Ask anyone what happened with Waldy on A1A and they’ll talk about Lala and the eighth-grade dance in 2008. An hour in, people were trickling out of Buddy Taylor’s humid gym and into the bus loop. Some sipped vodka from plastic water bottles like they were standing in line on sixteen-and-up night at the club in Daytona. The quiet kids whose parents made them attend the dance were leaning against the brick wall, listening to cars speed down Belle Terre and looking at the stars above the swimming pool they filled up after integration, when Lala and Waldy climbed out of a cream-colored Oldsmobile.

They looked like each other’s photonegatives. Six foot one, skinny, and sweating, Waldy wore a white tux with black lapels that matched his black Jordans and, Lala joked, his dark-ass skin. The sleeves rode up whenever he lifted his arms, so he walked without moving them. Lala couldn’t keep her palms below her head. The minute her dad drove off, she was raising the roof to the bass booming through the double doors, talking about “They playing Tallahassee Pain.” Four eleven and cornrowed, Lala wore a black tux. The white lapels and buttons matched her white Forces, which her dad had bought big, claiming she would grow into them.

“Your shoes clapping like chanclas,” Waldy said, mimicking Lala’s father’s Cuban accent as he followed her inside.
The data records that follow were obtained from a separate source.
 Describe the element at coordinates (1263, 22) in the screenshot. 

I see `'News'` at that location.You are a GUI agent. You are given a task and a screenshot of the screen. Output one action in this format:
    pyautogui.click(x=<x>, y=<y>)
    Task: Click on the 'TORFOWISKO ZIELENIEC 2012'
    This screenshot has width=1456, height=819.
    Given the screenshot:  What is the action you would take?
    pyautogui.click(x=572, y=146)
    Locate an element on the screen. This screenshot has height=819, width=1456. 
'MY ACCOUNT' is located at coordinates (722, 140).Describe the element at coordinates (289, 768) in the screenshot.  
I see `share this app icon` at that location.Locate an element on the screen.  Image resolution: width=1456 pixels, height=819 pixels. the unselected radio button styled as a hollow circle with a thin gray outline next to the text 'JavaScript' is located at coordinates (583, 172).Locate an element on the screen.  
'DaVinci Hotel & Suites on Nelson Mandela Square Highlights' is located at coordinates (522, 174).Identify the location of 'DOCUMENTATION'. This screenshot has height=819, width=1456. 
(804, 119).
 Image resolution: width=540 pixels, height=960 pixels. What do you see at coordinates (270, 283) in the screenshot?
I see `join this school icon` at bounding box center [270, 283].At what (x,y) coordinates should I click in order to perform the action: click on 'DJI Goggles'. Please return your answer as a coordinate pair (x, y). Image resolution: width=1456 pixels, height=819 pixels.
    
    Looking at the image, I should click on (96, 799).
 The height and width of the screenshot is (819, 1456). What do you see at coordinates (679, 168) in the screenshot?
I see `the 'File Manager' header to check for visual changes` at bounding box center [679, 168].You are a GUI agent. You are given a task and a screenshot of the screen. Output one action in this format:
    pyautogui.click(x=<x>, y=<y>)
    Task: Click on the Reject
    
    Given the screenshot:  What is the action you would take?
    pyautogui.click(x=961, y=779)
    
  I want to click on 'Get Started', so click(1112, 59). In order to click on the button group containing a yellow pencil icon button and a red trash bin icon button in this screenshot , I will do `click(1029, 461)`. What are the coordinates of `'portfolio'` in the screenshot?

Standing under the fluorescent lights in front of the pictures of all-Black sports teams, Lala replied that he looked like a Jamaican mummy. She raised a hand and asked him for a high five. Waldy put up his fists. She slapped them away and he grinned. Then she cracked on Lanky Micaela, he made fun of Sleepy, and they both ragged on Manman, whose baggy suit made him look like a kid playing dress-up. “Let’s get a picture,” Waldy said, dragging her to the line. They shuffled in front of the backdrop, white cloud puffs soaring over a pale blue, their images appearing on a monitor beside them like those midride photos at amusement parks. Waldy donned oversize knockoff Chanel sunglasses and smiled widely. Lala pursed her lips, glared at the camera, and held Waldy from behind like she was his boyfriend or he was her girlfriend.

Afterward they headed for the dance floor, which was blanketed with the pineapple-scented body spray everyone bought at the Daytona mall. The crowd yelled the censored curse words in the crunk songs’ silences. Forty-five minutes later, the DJ played a Motown classic and half the students stepped off to the side. The disco ball became a revolving spotlight, illuminating a chaperone separating two kids grinding, a church boy doing the worm, and Lala, Waldy, and Sleepy.

Sleepy was still smarting from the rumors. The week before, Lanky Micaela had seen him on the back of the school bus, arms inside his shirt, his pants bouncing slowly. She ran to the front screaming. By the next morning, all of Buddy Taylor⁠—⁠even the kids with no friends⁠—⁠was ragging on him. He had walked into the gym trying to prove something, telling everyone that his older brother had snuck him herb and spitting game to any girl standing still. But nobody wanted to dance with the boy who touched himself. The song faded and another girl turned him down. Sleepy ignored Lala’s and Waldy’s laughter and, as the beat picked up, started krumping. Waldy said he looked like a rerun of 106 & Park, grimacing and imitating him. Lala cackled.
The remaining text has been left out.